Path: news.mathworks.com!newsfeed-00.mathworks.com!newsfeed2.dallas1.level3.net!news.level3.com!postnews.google.com!c3g2000yqd.googlegroups.com!not-for-mail
From: roger <northsolomonsea@gmail.com>
Newsgroups: comp.soft-sys.matlab
Subject: Re: Faster and vectorized
Date: Thu, 29 Oct 2009 05:36:46 -0700 (PDT)
Organization: http://groups.google.com
Lines: 85
Message-ID: <618a4964-ef9e-44c8-8e1d-c9c4b73d7a14@c3g2000yqd.googlegroups.com>
References: <hcbr1h$ne0$1@fred.mathworks.com>
NNTP-Posting-Host: 195.193.213.214
Mime-Version: 1.0
Content-Type: text/plain; charset=ISO-8859-1
Content-Transfer-Encoding: quoted-printable
X-Trace: posting.google.com 1256819806 17876 127.0.0.1 (29 Oct 2009 12:36:46 GMT)
X-Complaints-To: groups-abuse@google.com
NNTP-Posting-Date: Thu, 29 Oct 2009 12:36:46 +0000 (UTC)
Complaints-To: groups-abuse@google.com
Injection-Info: c3g2000yqd.googlegroups.com; posting-host=195.193.213.214; 
	posting-account=BbKioQoAAAAt_SMfLTBT5PYUV9nQycia
User-Agent: G2/1.0
X-HTTP-UserAgent: Mozilla/4.0 (compatible; MSIE 7.0; Windows NT 5.1; 
	InfoPath.1; .NET CLR 2.0.50727; .NET CLR 1.1.4322; .NET CLR 3.0.04506.648; 
	.NET CLR 3.5.21022),gzip(gfe),gzip(gfe)
Xref: news.mathworks.com comp.soft-sys.matlab:580940


On Oct 29, 11:33 am, "Oleg Komarov" <oleg.koma...@hotmail.it> wrote:
> Dear all,
> i've been using a user defined function, written more than  one year ago, without any problem on small datasets.

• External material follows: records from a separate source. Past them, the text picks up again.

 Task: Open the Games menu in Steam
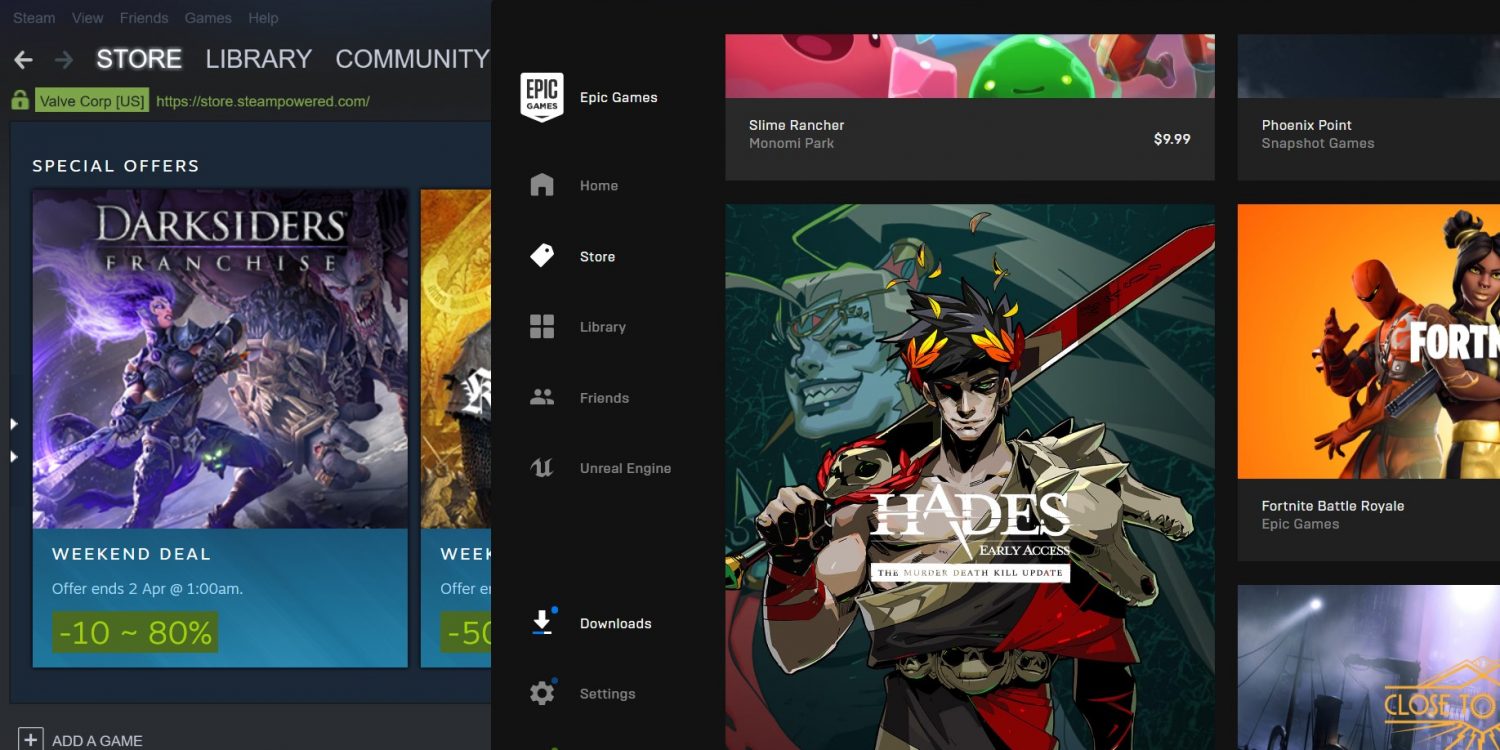208,18
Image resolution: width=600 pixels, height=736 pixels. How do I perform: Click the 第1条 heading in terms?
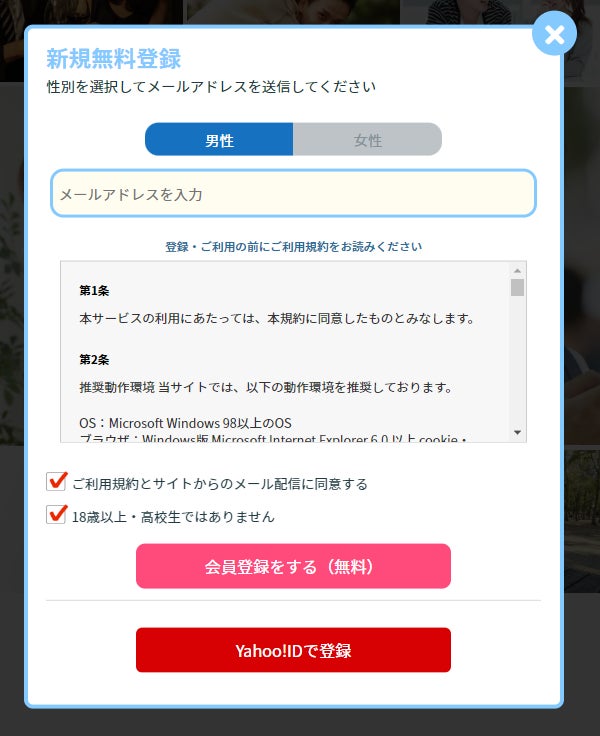coord(94,291)
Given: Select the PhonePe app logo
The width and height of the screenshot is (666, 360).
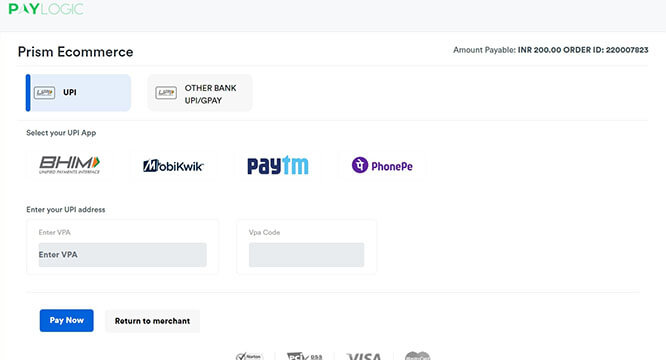Looking at the screenshot, I should click(x=382, y=165).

Since I started to work on a bigger dataset the computational time raised significanlty, i ask you therefore to help me to optimize this function.
>
> I need to compute weighted means (by row) grouped into classes
>
> Ssize = 100;
> % Example Inputs:
> % Generate Values
> Values = 10.*rand(Ssize); Values(ceil(100.*rand(Ssize/2))) = NaN;
> % Generate Weights
> Weights = 50000.*rand(Ssize); Weights(ceil(100.*rand(Ssize/2))) = NaN;
> % Generate  Classes to which values belong
> Class = floor(Ssize/10.*rand(Ssize));
>
> tic;
>     Out = WeMean(Values, Weights, Class);
> toc;
>
> % Elapsed time is 0.011368 seconds for Ssize = 100;
> % Elapsed time is 7.054131 seconds for Ssize = 1000;
>
> The number of elements raised by a factor of 100, the time  7.054131/0.011368 > 600.
> I let you imagine what happens if Ssize = 10000.
>
> % FUNCTION HERE
> function Out =  WeMean(Values, Weights, Class)
>
> % All three inputs might come from different datasets/computations so i need to "align" Class
> Class(isnan(Values) | isnan(Weights)) = 0; % Note that class doesn't have NaN by construction
>
> % Unique classes (0 is not a class)
> unC = setdiff(unique(Class), 0)';
>
> % Preallocate OUT
> Out = NaN(size(Values,1)+1, length(unC));
> % header row
> Out(1,:) = unC;
>
> % LOOP by class
> for i = 1 : length(unC)    
>    % Index the specific class
>     IDX = Class == unC(1,i);
>
>    % Filter the values and the weights which belong to the class
>     TempV = zeros(size(Values));
>     TempV(IDX) = Values(IDX);
>     TempW = zeros(size(Weights));
>     TempW(IDX) = Weights(IDX);
>     % Denominator by row
>     Den = sum(TempW, 2);
>     % Numerator by row
>     Num = sum(TempV.*TempW,2);
>     % weighted mean by row
>     Out(2:end,i) = Num./Den;
> end
>
> i tried to vectorize the summations (for the den and num computation) using accumarray. I avoided the loop with a subfunction which computed vectorized grouped sums. I reduced the computation time by half but accumulated eps (the approzimation is still far over e-15).
>
> Thanks in advance!
>
> Oleg

losing the temp arrays may make it a bit faster. other than that
you'll just have to live with the fact that matlab is slow with loops.

for i = 1 : length(unC)
   % Index the specific class
    IDX = Class == unC(1,i);

    % weighted mean by row
    Out(2:end,i) = sum(Values(IDX).*Weights(IDX),2)./sum(Weights(IDX),
2);
end